La segreteria provinciale del PD esprime soddisfazione per l’approvazione, avvenuta oggi in Senato, della nuova legge sulla protezione di Testimoni di Giustizia.
“Da oggi – sottolinea l’esecutivo provinciale del Partito Democratico –  si pone fine alla confusione tra i pentiti e i cittadini onesti che denunciano la mafia. Si cambia il sistema di riconoscimento e protezione, in cui chi denuncia è posto al centro, seguito in modo diretto e non impersonale dallo Stato. E’ un aiuto vero per persone che, per aver denunciato, spesso vivono con una nuova identità in località segreta.

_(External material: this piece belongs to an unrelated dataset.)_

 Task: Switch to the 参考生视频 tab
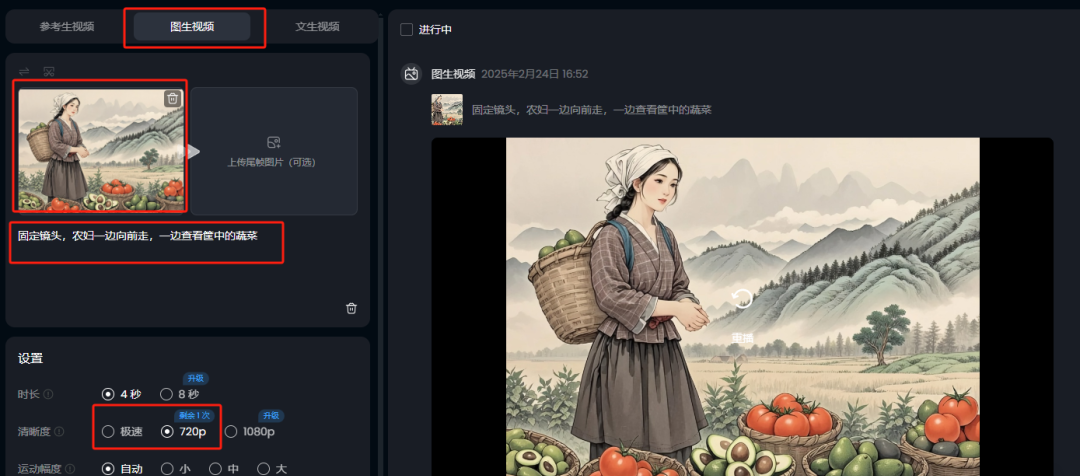click(67, 27)
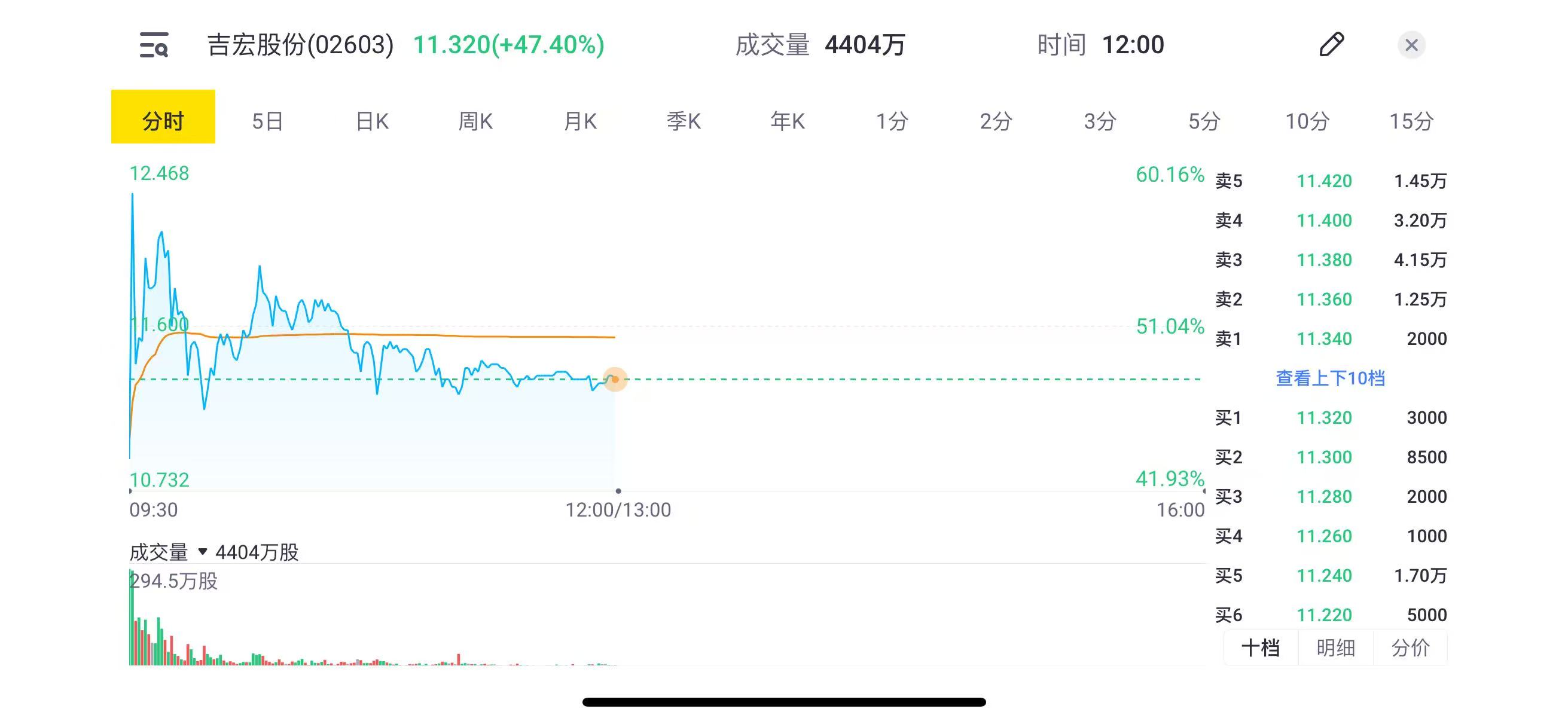Click the orange crosshair marker on the chart
Viewport: 1568px width, 721px height.
(x=615, y=379)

Questo dopo aver abbandonato la propria terra, o al contrario costretti ad anni di programmi di protezione anche di alto livello e spesso, a questo stato di cose, si aggiunge la solitudine. In questi anni abbiamo dato spazio e voce alle loro storie scomode, ospitandole a Festareggio ed in altre iniziative sul territorio: crediamo che il coraggio che dimostrano i testimoni possa essere un esempio anche qui, nella nostra terra, dove sempre più dobbiamo essere “partigiani di legalità”. L’approvazione unanime in Senato è un segnale importantissimo: ringraziamo i nostri parlamentari di avere collaborato ad individuare la strada per evitare che un provvedimento come questo – così lontano dai media – cadesse nell’oblio di fine legislatura. E’ vero, riguarda pochissime persone: forse un centinaio. Ma con un valore etico e simbolico fortissimo”.
La senatrice Pd Leana Pignedoli sottolinea che “L’approvazione della legge sui testimoni di giustizia è in piena continuità con i tanti provvedimenti messi in atto in questa legislatura per la lotta alle mafie. Questa legge vuole lanciare un messaggio chiaro e forte: chi deciderà di essere dalla parte dello Stato riceverà un sostegno concreto visto il ruolo svolto nella lotta alla malavita organizzata. A queste persone, infatti, verrà garantito un percorso che tenga conto dei rischi e dei contesti familiari”.